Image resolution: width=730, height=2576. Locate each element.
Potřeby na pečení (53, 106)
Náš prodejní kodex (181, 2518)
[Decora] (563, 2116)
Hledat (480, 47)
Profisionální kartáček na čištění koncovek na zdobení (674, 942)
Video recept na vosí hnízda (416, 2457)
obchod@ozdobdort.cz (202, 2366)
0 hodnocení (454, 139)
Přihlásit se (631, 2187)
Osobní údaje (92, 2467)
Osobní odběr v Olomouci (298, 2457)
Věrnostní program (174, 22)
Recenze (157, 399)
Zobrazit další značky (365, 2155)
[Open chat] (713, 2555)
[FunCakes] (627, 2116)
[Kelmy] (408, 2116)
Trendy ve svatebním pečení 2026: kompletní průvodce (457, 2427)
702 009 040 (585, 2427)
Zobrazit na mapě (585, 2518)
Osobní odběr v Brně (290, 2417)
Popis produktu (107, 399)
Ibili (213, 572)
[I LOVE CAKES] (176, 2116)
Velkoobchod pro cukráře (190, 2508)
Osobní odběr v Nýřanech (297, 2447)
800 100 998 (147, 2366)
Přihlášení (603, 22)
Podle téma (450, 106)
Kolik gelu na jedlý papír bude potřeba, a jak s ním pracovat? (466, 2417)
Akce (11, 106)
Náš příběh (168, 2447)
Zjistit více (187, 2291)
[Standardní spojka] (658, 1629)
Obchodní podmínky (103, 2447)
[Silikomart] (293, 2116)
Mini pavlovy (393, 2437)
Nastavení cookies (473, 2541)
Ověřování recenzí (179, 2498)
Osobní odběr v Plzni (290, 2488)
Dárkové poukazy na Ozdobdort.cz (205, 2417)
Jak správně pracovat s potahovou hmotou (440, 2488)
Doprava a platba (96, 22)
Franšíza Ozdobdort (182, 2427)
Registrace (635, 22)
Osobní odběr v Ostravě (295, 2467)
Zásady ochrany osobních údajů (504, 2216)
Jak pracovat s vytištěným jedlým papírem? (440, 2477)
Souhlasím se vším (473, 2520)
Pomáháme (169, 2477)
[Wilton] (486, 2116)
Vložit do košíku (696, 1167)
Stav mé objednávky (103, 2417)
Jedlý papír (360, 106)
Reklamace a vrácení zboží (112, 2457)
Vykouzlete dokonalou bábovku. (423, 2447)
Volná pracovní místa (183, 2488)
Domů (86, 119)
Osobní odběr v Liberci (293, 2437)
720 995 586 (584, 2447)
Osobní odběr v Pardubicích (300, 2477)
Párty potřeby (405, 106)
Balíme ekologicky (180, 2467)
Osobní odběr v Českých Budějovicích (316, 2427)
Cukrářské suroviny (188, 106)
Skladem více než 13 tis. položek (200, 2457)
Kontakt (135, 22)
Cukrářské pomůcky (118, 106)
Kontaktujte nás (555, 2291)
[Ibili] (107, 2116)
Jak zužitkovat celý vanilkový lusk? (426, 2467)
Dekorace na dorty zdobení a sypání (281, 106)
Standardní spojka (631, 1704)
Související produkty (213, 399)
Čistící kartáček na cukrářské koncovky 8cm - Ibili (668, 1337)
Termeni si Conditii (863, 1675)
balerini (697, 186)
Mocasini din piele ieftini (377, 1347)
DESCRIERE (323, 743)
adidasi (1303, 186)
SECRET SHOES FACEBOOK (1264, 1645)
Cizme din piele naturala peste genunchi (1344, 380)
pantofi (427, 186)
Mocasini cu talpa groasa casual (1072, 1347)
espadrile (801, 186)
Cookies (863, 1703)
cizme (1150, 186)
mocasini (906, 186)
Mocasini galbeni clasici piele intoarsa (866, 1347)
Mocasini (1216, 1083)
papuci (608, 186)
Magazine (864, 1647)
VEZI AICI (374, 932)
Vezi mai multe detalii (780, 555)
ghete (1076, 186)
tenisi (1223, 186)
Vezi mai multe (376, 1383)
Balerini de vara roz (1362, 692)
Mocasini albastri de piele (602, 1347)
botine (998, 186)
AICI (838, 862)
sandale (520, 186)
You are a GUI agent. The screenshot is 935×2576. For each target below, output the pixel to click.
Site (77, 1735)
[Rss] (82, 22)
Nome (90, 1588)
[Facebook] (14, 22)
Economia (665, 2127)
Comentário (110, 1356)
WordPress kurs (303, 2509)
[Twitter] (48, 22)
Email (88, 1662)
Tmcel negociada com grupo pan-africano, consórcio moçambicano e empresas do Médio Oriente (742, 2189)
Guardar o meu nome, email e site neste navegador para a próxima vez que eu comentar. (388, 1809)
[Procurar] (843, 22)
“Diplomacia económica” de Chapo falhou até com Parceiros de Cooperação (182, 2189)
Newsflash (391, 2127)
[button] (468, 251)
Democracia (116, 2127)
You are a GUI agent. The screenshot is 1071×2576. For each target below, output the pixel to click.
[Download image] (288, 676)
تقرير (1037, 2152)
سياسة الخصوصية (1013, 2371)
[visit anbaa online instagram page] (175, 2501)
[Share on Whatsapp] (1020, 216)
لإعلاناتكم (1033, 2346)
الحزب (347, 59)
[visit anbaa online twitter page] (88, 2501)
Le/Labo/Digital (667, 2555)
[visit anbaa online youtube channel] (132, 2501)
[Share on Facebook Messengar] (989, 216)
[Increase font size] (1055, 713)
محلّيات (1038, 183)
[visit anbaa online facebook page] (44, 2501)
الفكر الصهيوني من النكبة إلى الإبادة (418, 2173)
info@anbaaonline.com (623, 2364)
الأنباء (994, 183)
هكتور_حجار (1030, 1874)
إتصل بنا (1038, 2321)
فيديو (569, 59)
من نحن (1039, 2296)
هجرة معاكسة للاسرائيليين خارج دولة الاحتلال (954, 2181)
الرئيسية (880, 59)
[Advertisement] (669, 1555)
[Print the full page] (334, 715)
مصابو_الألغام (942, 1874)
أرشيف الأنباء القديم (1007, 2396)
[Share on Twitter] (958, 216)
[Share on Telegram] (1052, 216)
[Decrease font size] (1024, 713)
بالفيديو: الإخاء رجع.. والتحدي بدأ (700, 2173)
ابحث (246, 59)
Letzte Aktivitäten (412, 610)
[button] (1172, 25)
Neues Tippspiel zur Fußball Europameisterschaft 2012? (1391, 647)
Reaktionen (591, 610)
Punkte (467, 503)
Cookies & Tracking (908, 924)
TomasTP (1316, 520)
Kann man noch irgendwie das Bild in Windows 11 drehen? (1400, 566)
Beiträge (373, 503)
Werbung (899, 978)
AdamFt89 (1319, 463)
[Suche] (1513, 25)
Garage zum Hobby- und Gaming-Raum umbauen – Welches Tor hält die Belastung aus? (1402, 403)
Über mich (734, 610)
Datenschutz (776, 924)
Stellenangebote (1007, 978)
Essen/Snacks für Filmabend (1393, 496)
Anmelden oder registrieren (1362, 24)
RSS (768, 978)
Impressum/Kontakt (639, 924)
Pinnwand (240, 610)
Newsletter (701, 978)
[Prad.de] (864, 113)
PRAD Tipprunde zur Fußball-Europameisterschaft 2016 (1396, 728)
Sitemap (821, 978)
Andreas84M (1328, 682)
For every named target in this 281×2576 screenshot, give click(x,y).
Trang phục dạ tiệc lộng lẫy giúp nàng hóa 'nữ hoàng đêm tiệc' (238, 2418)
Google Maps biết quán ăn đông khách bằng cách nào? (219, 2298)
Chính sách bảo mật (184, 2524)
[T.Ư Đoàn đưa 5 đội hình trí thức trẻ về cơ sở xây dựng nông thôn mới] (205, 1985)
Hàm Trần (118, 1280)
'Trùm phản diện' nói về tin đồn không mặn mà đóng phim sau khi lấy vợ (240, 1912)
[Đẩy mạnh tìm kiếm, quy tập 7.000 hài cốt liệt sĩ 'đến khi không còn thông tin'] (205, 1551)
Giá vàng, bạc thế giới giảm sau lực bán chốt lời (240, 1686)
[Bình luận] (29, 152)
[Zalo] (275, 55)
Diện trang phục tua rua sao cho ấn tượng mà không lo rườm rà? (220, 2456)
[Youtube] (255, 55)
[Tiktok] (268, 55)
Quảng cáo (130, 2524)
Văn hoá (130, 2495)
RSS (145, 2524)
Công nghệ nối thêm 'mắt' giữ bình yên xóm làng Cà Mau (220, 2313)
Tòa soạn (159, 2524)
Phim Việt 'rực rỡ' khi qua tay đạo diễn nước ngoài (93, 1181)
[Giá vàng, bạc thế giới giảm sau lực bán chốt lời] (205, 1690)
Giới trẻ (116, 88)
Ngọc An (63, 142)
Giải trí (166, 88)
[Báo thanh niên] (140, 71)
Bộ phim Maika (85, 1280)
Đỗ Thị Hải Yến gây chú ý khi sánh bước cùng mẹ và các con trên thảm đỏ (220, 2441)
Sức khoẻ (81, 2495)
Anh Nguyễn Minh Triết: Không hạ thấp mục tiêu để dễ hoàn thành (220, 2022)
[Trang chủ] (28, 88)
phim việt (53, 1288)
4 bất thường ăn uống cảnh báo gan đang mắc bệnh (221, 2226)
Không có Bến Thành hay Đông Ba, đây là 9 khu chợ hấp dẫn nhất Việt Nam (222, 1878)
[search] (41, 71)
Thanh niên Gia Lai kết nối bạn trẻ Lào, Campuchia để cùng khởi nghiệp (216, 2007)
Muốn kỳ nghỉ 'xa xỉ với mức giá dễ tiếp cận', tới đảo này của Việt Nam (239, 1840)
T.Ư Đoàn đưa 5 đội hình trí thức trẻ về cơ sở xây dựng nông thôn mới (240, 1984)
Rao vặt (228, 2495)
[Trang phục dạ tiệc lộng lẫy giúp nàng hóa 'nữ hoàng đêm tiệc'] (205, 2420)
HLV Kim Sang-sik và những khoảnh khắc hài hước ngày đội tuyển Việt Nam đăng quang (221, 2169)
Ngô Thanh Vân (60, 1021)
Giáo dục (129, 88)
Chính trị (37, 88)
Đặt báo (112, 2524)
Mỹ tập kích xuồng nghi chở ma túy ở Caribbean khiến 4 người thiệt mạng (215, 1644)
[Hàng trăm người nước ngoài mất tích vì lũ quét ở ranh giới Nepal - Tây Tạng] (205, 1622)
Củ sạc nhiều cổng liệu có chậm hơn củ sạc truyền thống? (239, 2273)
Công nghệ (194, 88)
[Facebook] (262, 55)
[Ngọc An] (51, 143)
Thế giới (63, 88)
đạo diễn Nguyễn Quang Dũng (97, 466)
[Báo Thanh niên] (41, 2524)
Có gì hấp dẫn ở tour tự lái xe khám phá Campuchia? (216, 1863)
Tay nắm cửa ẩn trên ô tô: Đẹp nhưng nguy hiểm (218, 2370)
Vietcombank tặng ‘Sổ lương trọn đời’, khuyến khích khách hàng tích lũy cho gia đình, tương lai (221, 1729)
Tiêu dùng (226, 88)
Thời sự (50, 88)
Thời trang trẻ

Assigned task: Retype exactly the span of lines from the one with "balerini (697, 186)" through the one with "[Share on Telegram] (1052, 216)"; include both ends and omit the rest of the material.

Problem solution:
balerini (697, 186)
Mocasini din piele ieftini (377, 1347)
DESCRIERE (323, 743)
adidasi (1303, 186)
SECRET SHOES FACEBOOK (1264, 1645)
Cizme din piele naturala peste genunchi (1344, 380)
pantofi (427, 186)
Mocasini cu talpa groasa casual (1072, 1347)
espadrile (801, 186)
Cookies (863, 1703)
cizme (1150, 186)
mocasini (906, 186)
Mocasini galbeni clasici piele intoarsa (866, 1347)
Mocasini (1216, 1083)
papuci (608, 186)
Magazine (864, 1647)
VEZI AICI (374, 932)
Vezi mai multe detalii (780, 555)
ghete (1076, 186)
tenisi (1223, 186)
Vezi mai multe (376, 1383)
Balerini de vara roz (1362, 692)
Mocasini albastri de piele (602, 1347)
botine (998, 186)
AICI (838, 862)
sandale (520, 186)
You are a GUI agent. The screenshot is 935×2576. For each target below, output the pixel to click.
Site (77, 1735)
[Rss] (82, 22)
Nome (90, 1588)
[Facebook] (14, 22)
Economia (665, 2127)
Comentário (110, 1356)
WordPress kurs (303, 2509)
[Twitter] (48, 22)
Email (88, 1662)
Tmcel negociada com grupo pan-africano, consórcio moçambicano e empresas do Médio Oriente (742, 2189)
Guardar o meu nome, email e site neste navegador para a próxima vez que eu comentar. (388, 1809)
[Procurar] (843, 22)
“Diplomacia económica” de Chapo falhou até com Parceiros de Cooperação (182, 2189)
Newsflash (391, 2127)
[button] (468, 251)
Democracia (116, 2127)
You are a GUI agent. The screenshot is 1071×2576. For each target below, output the pixel to click.
[Download image] (288, 676)
تقرير (1037, 2152)
سياسة الخصوصية (1013, 2371)
[visit anbaa online instagram page] (175, 2501)
[Share on Whatsapp] (1020, 216)
لإعلاناتكم (1033, 2346)
الحزب (347, 59)
[visit anbaa online twitter page] (88, 2501)
Le/Labo/Digital (667, 2555)
[visit anbaa online youtube channel] (132, 2501)
[Share on Facebook Messengar] (989, 216)
[Increase font size] (1055, 713)
محلّيات (1038, 183)
[visit anbaa online facebook page] (44, 2501)
الفكر الصهيوني من النكبة إلى الإبادة (418, 2173)
info@anbaaonline.com (623, 2364)
الأنباء (994, 183)
هكتور_حجار (1030, 1874)
إتصل بنا (1038, 2321)
فيديو (569, 59)
من نحن (1039, 2296)
هجرة معاكسة للاسرائيليين خارج دولة الاحتلال (954, 2181)
الرئيسية (880, 59)
[Advertisement] (669, 1555)
[Print the full page] (334, 715)
مصابو_الألغام (942, 1874)
أرشيف الأنباء القديم (1007, 2396)
[Share on Twitter] (958, 216)
[Share on Telegram] (1052, 216)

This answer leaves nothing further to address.